Instructions to follow:
Could you give back the records exactly, taking out the pictures?

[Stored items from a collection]
--- START ---

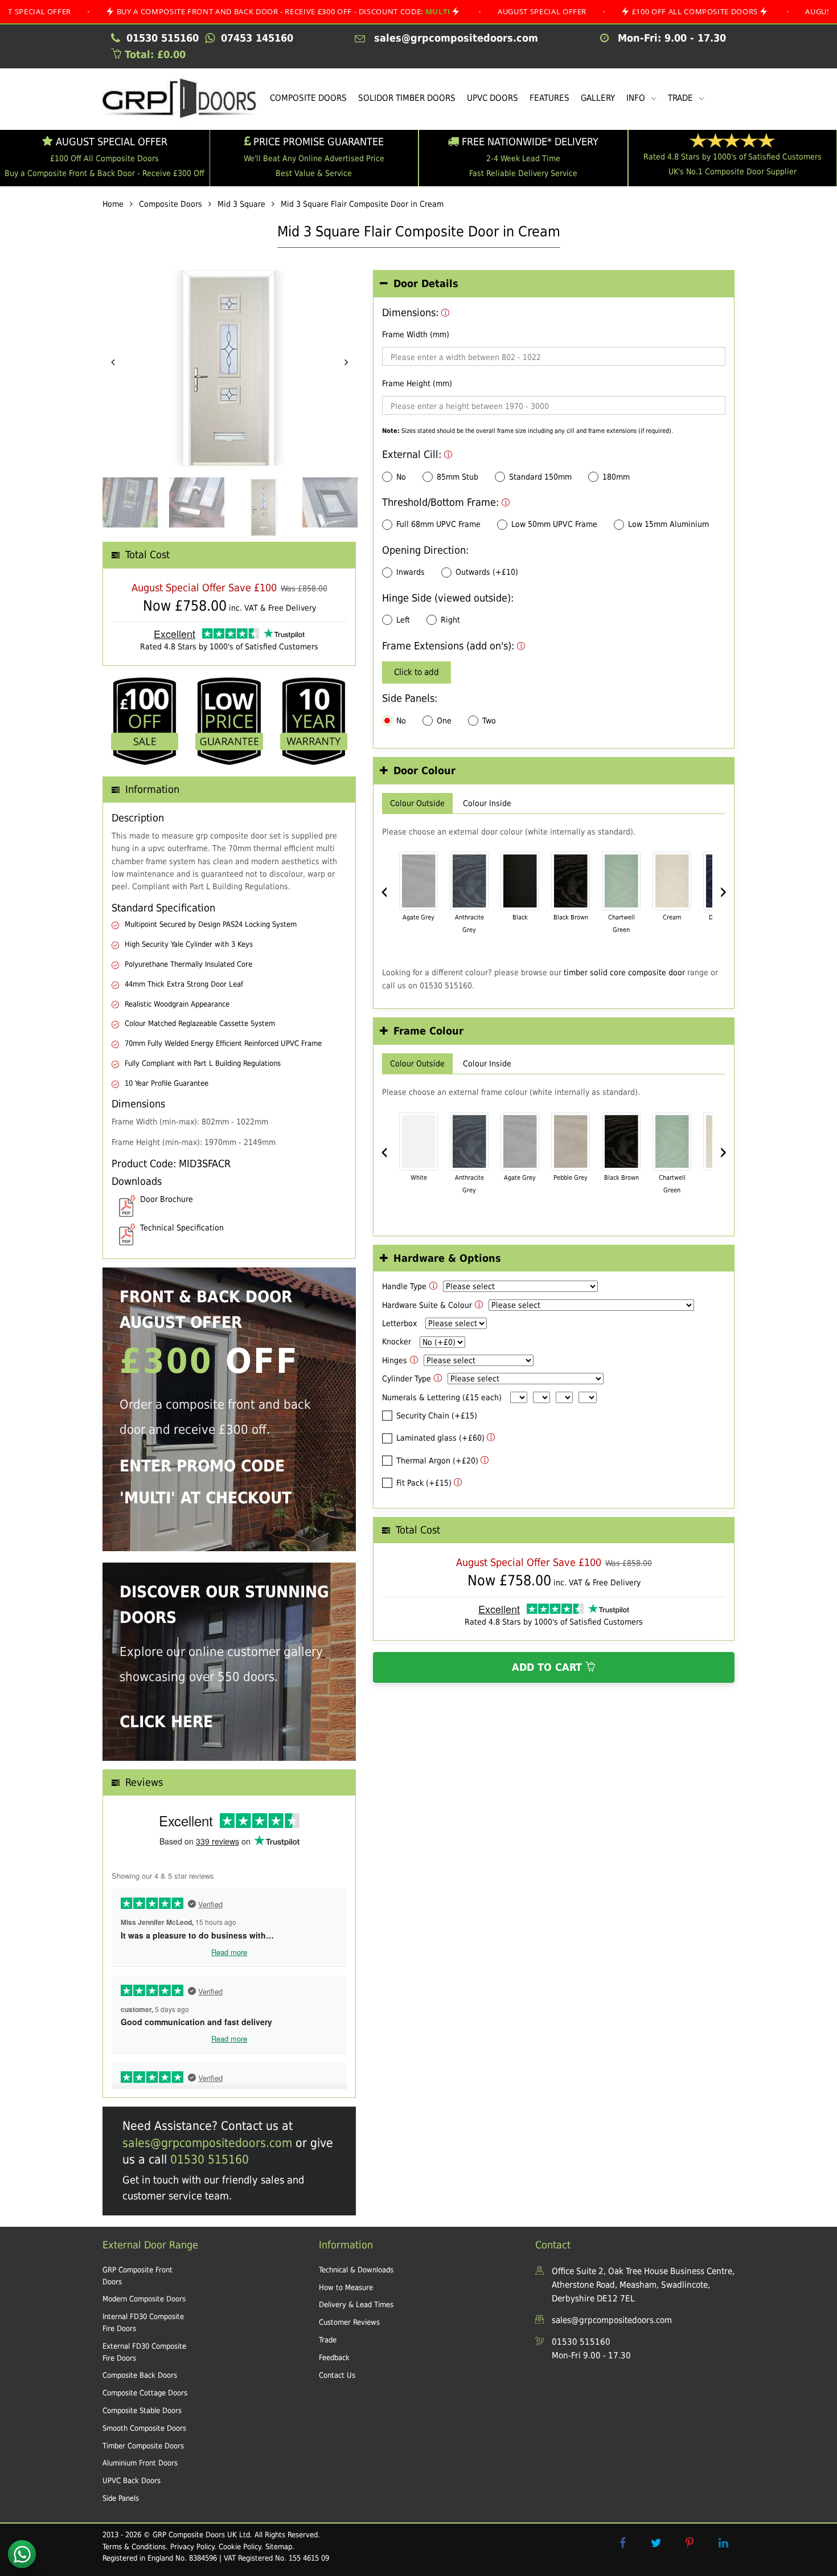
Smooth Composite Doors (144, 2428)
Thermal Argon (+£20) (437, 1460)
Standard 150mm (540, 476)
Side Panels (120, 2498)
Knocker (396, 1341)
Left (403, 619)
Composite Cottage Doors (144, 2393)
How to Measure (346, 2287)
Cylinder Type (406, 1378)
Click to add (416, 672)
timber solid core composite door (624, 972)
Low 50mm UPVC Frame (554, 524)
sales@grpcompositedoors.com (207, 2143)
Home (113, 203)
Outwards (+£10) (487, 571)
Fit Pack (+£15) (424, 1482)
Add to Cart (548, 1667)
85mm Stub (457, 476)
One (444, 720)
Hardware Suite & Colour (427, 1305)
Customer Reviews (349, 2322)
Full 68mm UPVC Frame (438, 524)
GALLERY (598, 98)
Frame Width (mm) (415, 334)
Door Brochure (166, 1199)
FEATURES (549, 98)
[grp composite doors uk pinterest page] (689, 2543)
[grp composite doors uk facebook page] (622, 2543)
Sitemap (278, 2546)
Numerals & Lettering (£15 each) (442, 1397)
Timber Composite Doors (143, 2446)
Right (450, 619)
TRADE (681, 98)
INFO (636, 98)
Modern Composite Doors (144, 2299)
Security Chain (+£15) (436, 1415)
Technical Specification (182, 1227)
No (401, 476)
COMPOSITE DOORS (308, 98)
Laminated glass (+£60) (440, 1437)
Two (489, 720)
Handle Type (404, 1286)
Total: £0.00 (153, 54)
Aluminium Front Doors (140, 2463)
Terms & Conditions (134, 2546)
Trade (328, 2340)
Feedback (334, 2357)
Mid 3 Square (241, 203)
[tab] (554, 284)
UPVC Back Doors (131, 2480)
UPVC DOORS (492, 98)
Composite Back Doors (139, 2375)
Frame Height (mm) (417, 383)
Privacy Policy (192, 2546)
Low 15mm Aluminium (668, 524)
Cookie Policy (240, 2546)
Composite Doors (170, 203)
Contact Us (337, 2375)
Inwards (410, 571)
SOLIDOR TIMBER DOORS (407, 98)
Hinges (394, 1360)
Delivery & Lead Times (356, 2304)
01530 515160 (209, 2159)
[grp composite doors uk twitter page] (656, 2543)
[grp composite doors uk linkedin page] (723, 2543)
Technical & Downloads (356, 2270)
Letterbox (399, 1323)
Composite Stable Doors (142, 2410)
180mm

--- END ---

Answer space:
Smooth Composite Doors (144, 2428)
Thermal Argon (+£20) (437, 1460)
Standard 150mm (540, 476)
Side Panels (120, 2498)
Knocker (396, 1341)
Left (403, 619)
Composite Cottage Doors (144, 2393)
How to Measure (346, 2287)
Cylinder Type (406, 1378)
Click to add (416, 672)
timber solid core composite door (624, 972)
Low 50mm UPVC Frame (554, 524)
sales@grpcompositedoors.com (207, 2143)
Home (113, 203)
Outwards (+£10) (487, 571)
Fit Pack (+£15) (424, 1482)
Add to Cart (548, 1667)
85mm Stub (457, 476)
One (444, 720)
Hardware Suite & Colour (427, 1305)
Customer Reviews (349, 2322)
Full 68mm UPVC Frame (438, 524)
GALLERY (598, 98)
Frame Width (mm) (415, 334)
Door Brochure (166, 1199)
FEATURES (549, 98)
[grp composite doors uk pinterest page] (689, 2543)
[grp composite doors uk facebook page] (622, 2543)
Sitemap (278, 2546)
Numerals & Lettering (£15 each) (442, 1397)
Timber Composite Doors (143, 2446)
Right (450, 619)
TRADE (681, 98)
INFO (636, 98)
Modern Composite Doors (144, 2299)
Security Chain (+£15) (436, 1415)
Technical Specification (182, 1227)
No (401, 476)
COMPOSITE DOORS (308, 98)
Laminated glass (+£60) (440, 1437)
Two (489, 720)
Handle Type (404, 1286)
Total: £0.00 (153, 54)
Aluminium Front Doors (140, 2463)
Terms & Conditions (134, 2546)
Trade (328, 2340)
Feedback (334, 2357)
Mid 3 Square (241, 203)
[tab] (554, 284)
UPVC Back Doors (131, 2480)
UPVC DOORS (492, 98)
Composite Back Doors (139, 2375)
Frame Height (mm) (417, 383)
Privacy Policy (192, 2546)
Low 15mm Aluminium (668, 524)
Cookie Policy (240, 2546)
Composite Doors (170, 203)
Contact Us (337, 2375)
Inwards (410, 571)
SOLIDOR TIMBER DOORS (407, 98)
Hinges (394, 1360)
Delivery & Lead Times (356, 2304)
01530 515160 (209, 2159)
[grp composite doors uk twitter page] (656, 2543)
[grp composite doors uk linkedin page] (723, 2543)
Technical & Downloads (356, 2270)
Letterbox (399, 1323)
Composite Stable Doors (142, 2410)
180mm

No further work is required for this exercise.